Climate change will impact built society and the structures we rely on to live in the Prairies. Almost half of all roads in Canada are found on the Prairies, where they are lifelines for communities both large and small. The Prairie infrastructure will be impacted by catastrophic extreme weather events, and accelerated decay in infrastructure integrity.

Critical investments are needed now and in the coming years to ensure that both built and natural infrastructure is climate resilient. This is particularly true for a region that has suffered a disproportionate share of Canada’s most costly and catastrophic climate-related disasters, and which is projected to experience more severe changes in climate than the rest of southern Canada.

The design and maintenance of built infrastructure such as bridges, railways, hospitals, and mine tailings ponds need to consider projected changes in climatic extremes. Natural infrastructure, which can provide flood- and drought-mitigation benefits benefits, will also be affected by the risk of fire, drought, pests, and diseases. Engineers, politicians, and planners are required to understand these risks to ensure that infrastructure investment decisions are climate resilient.

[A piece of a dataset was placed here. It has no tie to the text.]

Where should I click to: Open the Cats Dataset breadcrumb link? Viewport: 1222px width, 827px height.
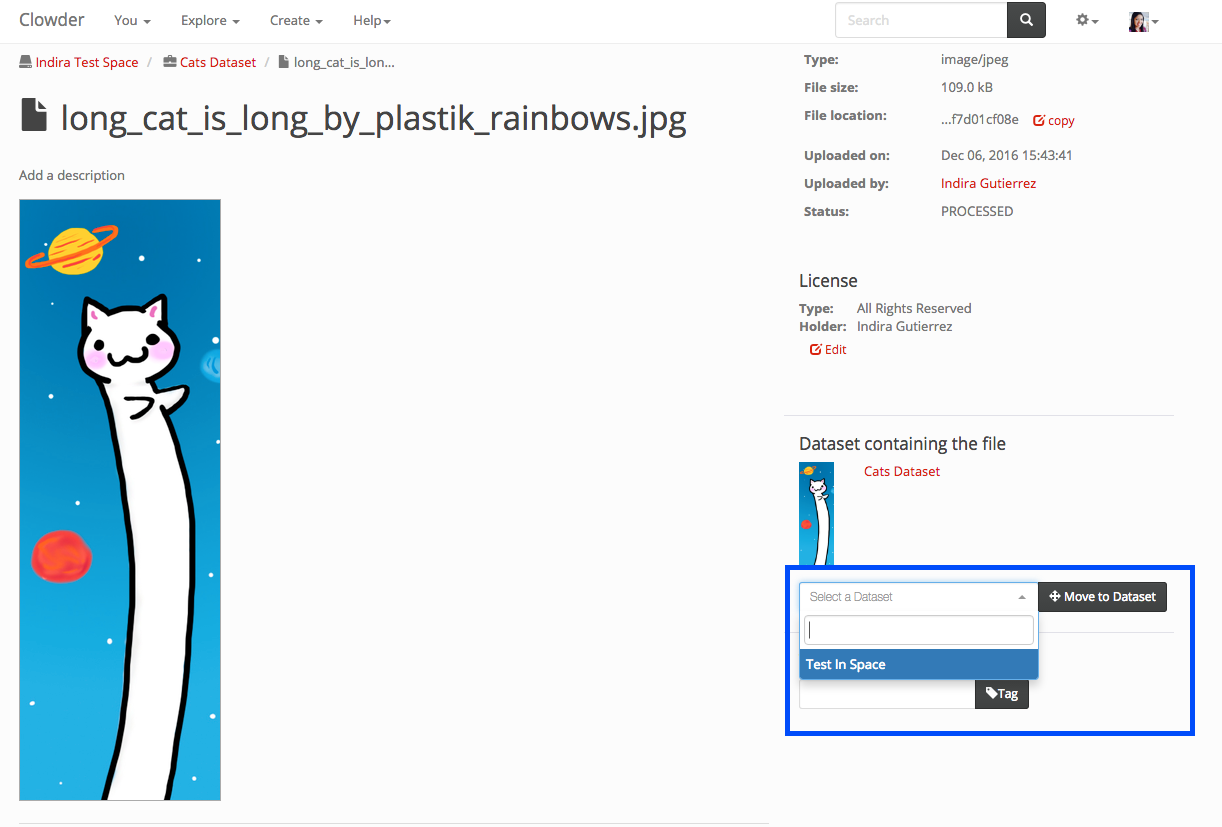point(217,62)
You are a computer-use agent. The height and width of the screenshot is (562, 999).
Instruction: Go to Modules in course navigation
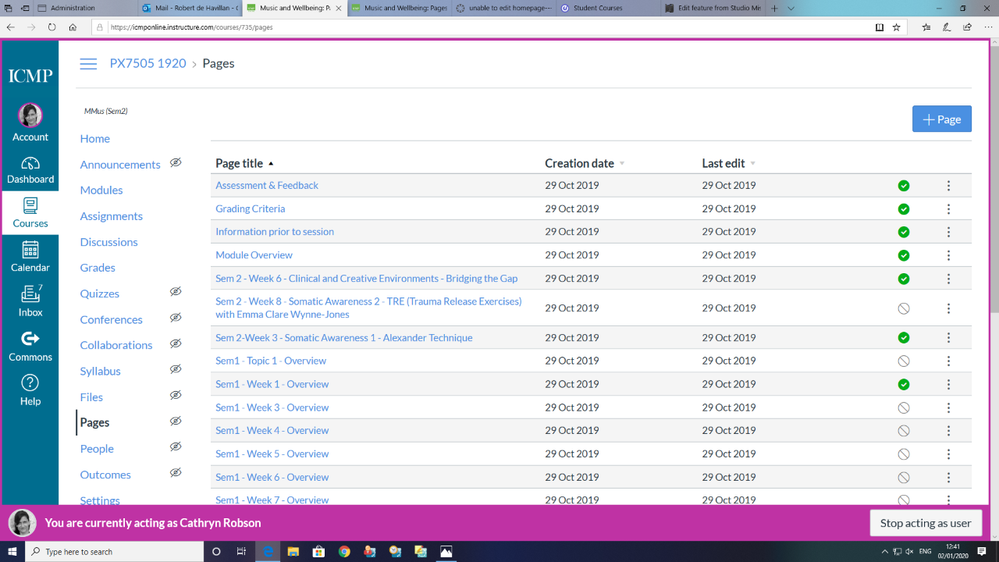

The partners behind ClimateWest will support the infrastructure sector by providing guidance on the use of a range of data and tools. Both the Prairie Adaptation Research Collaborative (PARC) and Prairie Climate Centre (PCC) have experience developing training materials that translate climate science to the fields of planning and engineering on the Prairies. The International Institute for Sustainable Development (IISD) has unique expertise in the generation and valuation of natural infrastructure investments.